China National Tourism Administration
- National Emblem

Agency overview
- Formed: 1982; 44 years ago
- Dissolved: March 19, 2018
- Superseding agency: Ministry of Culture and Tourism;
- Type: National
- Jurisdiction: China
- Headquarters: Beijing
- Agency executive: Li Jinzao (李金早), Chairman;
- Parent agency: State Council
- Website: cnta.gov.cn (archived)

= China National Tourism Administration =

Former government agency in China

The China National Tourism Administration (CNTA) was a Chinese government authority responsible for the development of tourism affairs and was subordinate to the State Council. Its headquarters were in Beijing.

== History ==
The predecessor was the China Travel and Tourism Enterprise Administration (later renamed the China Travel and Tourism Administration) established in 1964. It was once an agency directly under the State Council in charge of tourism. The CNTA was dissolved on March 19, 2018, as part of the deepening the reform of the Party and state institutions; the duties are merged to the Ministry of Culture and Tourism.

== Functions ==
CNTA did not have the authority of a full department within the Chinese government to enforce regulations, but in other respects acted as a ministry. Provincial CNTA offices in each Chinese province reported to the central office in Beijing. CNTA had eighteen overseas offices called CNTO (China National Tourism Offices) charged with promoting tourism to China.
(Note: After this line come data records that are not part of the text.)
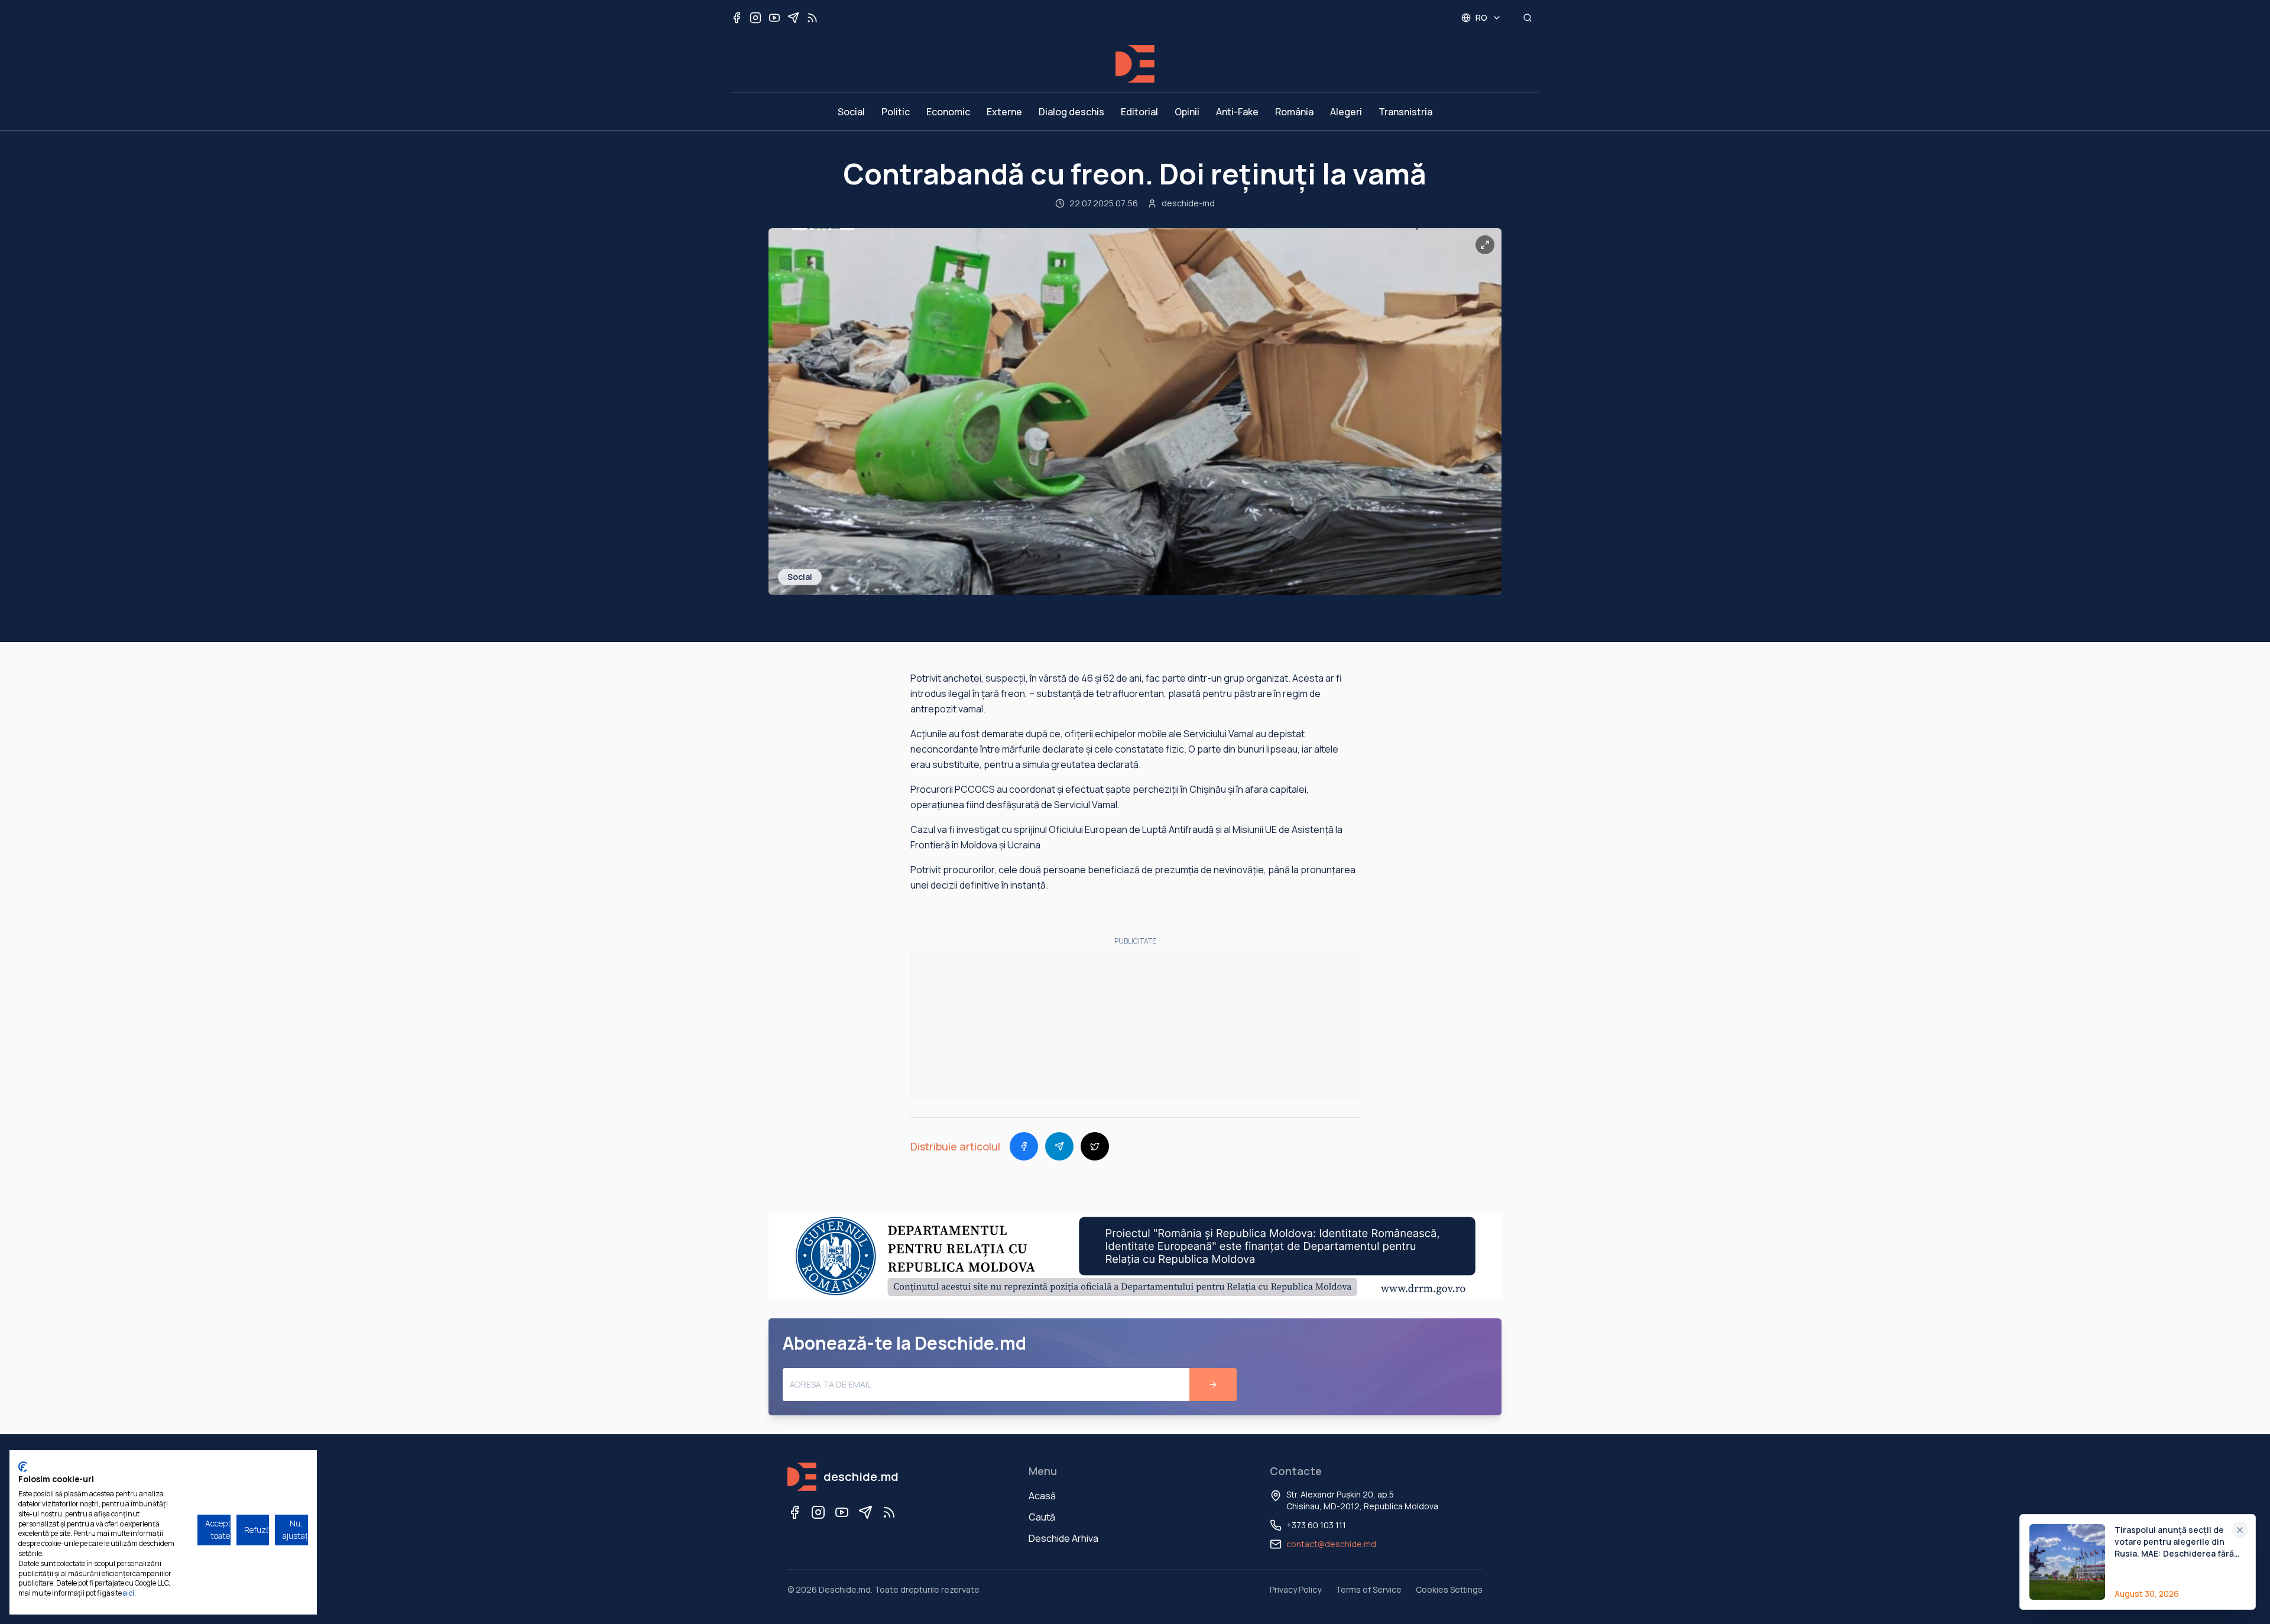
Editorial (1139, 111)
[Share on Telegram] (1059, 1146)
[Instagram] (818, 1512)
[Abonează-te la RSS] (812, 18)
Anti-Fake (1237, 111)
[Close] (2240, 1530)
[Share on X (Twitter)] (1095, 1146)
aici (128, 1593)
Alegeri (1346, 111)
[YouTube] (842, 1512)
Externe (1004, 111)
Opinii (1187, 111)
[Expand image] (1485, 244)
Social (851, 111)
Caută (1042, 1516)
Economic (948, 111)
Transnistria (1405, 111)
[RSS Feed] (889, 1512)
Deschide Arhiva (1063, 1538)
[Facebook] (794, 1512)
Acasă (1042, 1495)
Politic (895, 111)
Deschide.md (845, 1589)
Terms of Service (1368, 1589)
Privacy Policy (1295, 1589)
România (1294, 111)
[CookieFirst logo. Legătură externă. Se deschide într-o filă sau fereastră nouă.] (22, 1466)
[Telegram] (865, 1512)
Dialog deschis (1071, 111)
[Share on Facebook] (1024, 1146)
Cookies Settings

CNTA was unique as a tourism office in that it is also responsible for controlling the outflow of tourists from China abroad.

CNTA contained The Office of National Red Tourism Coordination Group (ONRTCG or 'the Red Office'), in charge of red tourism.

==List of chairmen==
- Liu Yi (刘毅, 1988–1995)
- He Guangwei (何光暐, 1995–2005)
- Shao Qiwei (邵琪伟, 2005–2014)
- Li Jinzao (李金早, 2014–2018)

==Agency Structure==
The agency is organized into the following areas.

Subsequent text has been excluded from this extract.